First, subclass HikariDataSource like so:

package dev.enocom.dbaccess;

import com.google.auth.oauth2.AccessToken;
import com.google.auth.oauth2.GoogleCredentials;
import com.zaxxer.hikari.HikariConfig;
import com.zaxxer.hikari.HikariDataSource;
import java.io.IOException;

public class CloudSqlAutoIamAuthnDataSource extends HikariDataSource {

  public CloudSqlAutoIamAuthnDataSource(HikariConfig configuration) {
    super(configuration);
  }

  @Override
  public String getPassword() {
    GoogleCredentials credentials;
    try {
      credentials = GoogleCredentials.getApplicationDefault();
    } catch (IOException err) {
      throw new RuntimeException(
          "Unable to obtain credentials to communicate with the Cloud SQL API", err);
    }

    // Scope the token to ensure it's scoped to logins only.
    GoogleCredentials scoped = credentials.createScoped(
        "https://www.googleapis.com/auth/sqlservice.login");

    try {
      scoped.refresh();
    } catch (IOException e) {
      throw new RuntimeException(e);
    }
    AccessToken accessToken = scoped.getAccessToken();
    return accessToken.getTokenValue();
  }
}

Then use the data source like this:

package dev.enocom.dbaccess;

import com.zaxxer.hikari.HikariConfig;
import com.zaxxer.hikari.HikariDataSource;
import javax.sql.DataSource;
import org.springframework.boot.SpringApplication;
import org.springframework.boot.autoconfigure.SpringBootApplication;
import org.springframework.context.annotation.Bean;

@SpringBootApplication
public class Application {

  public static void main(String[] args) {
    SpringApplication.run(Application.class, args);
  }

  @Bean
  DataSource getDataSource() {
    HikariConfig config = new HikariConfig();

    config.setJdbcUrl("jdbc:postgresql://10.0.0.2/postgres");
    config.setUsername("my-sa@my-project.iam");
    config.addDataSourceProperty("ssl", "true");
    // You can enforce this on the server too (without needed client certs)
    config.addDataSourceProperty("sslmode", "require"); 

    return new CloudSqlAutoIamAuthnDataSource(config);
  }
}
turneand commented 4 months ago

Thanks @enocom , is there a recommended implementation for r2dbc?
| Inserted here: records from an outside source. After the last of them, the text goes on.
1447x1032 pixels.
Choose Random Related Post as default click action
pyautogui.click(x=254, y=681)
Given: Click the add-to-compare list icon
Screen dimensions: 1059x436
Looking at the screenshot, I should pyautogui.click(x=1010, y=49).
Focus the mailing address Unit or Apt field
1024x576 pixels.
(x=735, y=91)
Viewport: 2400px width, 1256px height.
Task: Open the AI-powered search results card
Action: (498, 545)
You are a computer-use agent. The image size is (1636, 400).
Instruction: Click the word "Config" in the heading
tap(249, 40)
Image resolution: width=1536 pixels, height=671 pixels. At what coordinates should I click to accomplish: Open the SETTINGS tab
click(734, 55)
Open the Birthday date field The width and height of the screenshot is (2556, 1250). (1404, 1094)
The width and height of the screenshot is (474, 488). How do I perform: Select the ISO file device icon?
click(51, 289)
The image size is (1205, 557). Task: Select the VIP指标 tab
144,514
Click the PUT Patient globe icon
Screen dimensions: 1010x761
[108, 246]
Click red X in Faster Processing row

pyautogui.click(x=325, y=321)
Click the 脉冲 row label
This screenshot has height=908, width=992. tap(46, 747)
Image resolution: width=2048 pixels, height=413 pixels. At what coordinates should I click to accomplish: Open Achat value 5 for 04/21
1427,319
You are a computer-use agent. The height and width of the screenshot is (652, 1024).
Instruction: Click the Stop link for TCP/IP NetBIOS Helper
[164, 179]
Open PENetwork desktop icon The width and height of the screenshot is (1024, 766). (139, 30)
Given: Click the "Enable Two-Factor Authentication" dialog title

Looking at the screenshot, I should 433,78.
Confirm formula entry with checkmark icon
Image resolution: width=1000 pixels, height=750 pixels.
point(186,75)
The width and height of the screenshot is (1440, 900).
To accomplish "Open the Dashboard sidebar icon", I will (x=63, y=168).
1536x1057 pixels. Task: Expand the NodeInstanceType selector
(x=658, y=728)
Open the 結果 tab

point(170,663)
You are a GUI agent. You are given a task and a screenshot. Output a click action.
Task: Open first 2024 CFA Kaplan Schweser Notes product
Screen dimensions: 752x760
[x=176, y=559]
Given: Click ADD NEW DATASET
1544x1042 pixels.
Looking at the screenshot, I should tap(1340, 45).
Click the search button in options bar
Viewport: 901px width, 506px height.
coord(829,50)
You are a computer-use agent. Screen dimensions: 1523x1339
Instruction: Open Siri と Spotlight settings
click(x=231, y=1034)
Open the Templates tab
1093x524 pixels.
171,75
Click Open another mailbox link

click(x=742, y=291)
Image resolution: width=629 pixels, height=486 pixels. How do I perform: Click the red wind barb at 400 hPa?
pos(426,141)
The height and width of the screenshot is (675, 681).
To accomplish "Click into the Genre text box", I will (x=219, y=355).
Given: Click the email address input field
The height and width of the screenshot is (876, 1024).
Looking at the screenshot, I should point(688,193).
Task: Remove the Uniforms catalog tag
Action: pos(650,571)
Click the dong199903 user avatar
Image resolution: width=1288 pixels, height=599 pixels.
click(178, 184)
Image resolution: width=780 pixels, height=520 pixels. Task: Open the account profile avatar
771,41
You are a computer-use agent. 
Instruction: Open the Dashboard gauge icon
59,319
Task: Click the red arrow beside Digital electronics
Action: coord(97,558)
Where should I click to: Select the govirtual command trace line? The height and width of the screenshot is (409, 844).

Is there any call for providing these as a light weight library?

enocom commented 4 months ago

The R2DBC version would look like this:

ConnectionFactoryOptions options = ConnectionFactoryOptions.parse("r2dbc:postgresql://host/database");

ConnectionFactory connectionFactoryStub = ConnectionFactories.get(options);

Mono<? extends Connection> connectionPublisher = Mono.defer(() -> {
    GoogleCredentials credentials;
    try {
      credentials = GoogleCredentials.getApplicationDefault();
    } catch (IOException err) {
      throw new RuntimeException(
          "Unable to obtain credentials to communicate with the Cloud SQL API", err);
    }

    // Scope the token to ensure it's scoped to logins only.
    GoogleCredentials scoped = credentials.createScoped(
        "https://www.googleapis.com/auth/sqlservice.login");

    try {
      scoped.refresh();
    } catch (IOException e) {
      throw new RuntimeException(e);
    }
    AccessToken accessToken = scoped.getAccessToken();

    ConnectionFactoryOptions optionsToUse = options.mutate()
    // provide a new password each time we see a connect request
        .option(ConnectionFactoryOptions.PASSWORD, accessToken.getTokenValue())
        .build();

    return Mono.from(ConnectionFactories.get(optionsToUse).create());
});

ConnectionFactory myCustomConnectionFactory = new ConnectionFactory() {

    @Override
    public Publisher<? extends Connection> create() {
        return connectionPublisher;
    }

    @Override
    public ConnectionFactoryMetadata getMetadata() {
        return connectionFactoryStub.getMetadata();
    }
};

ConnectionPoolConfiguration poolConfiguration = ConnectionPoolConfiguration.builder().connectionFactory(myCustomConnectionFactory).build();
ConnectionPool pool = new ConnectionPool(poolConfiguration);
enocom commented 4 months ago

And as for providing these as a lightweight library, yes, we've been thinking about that but haven't made a decision.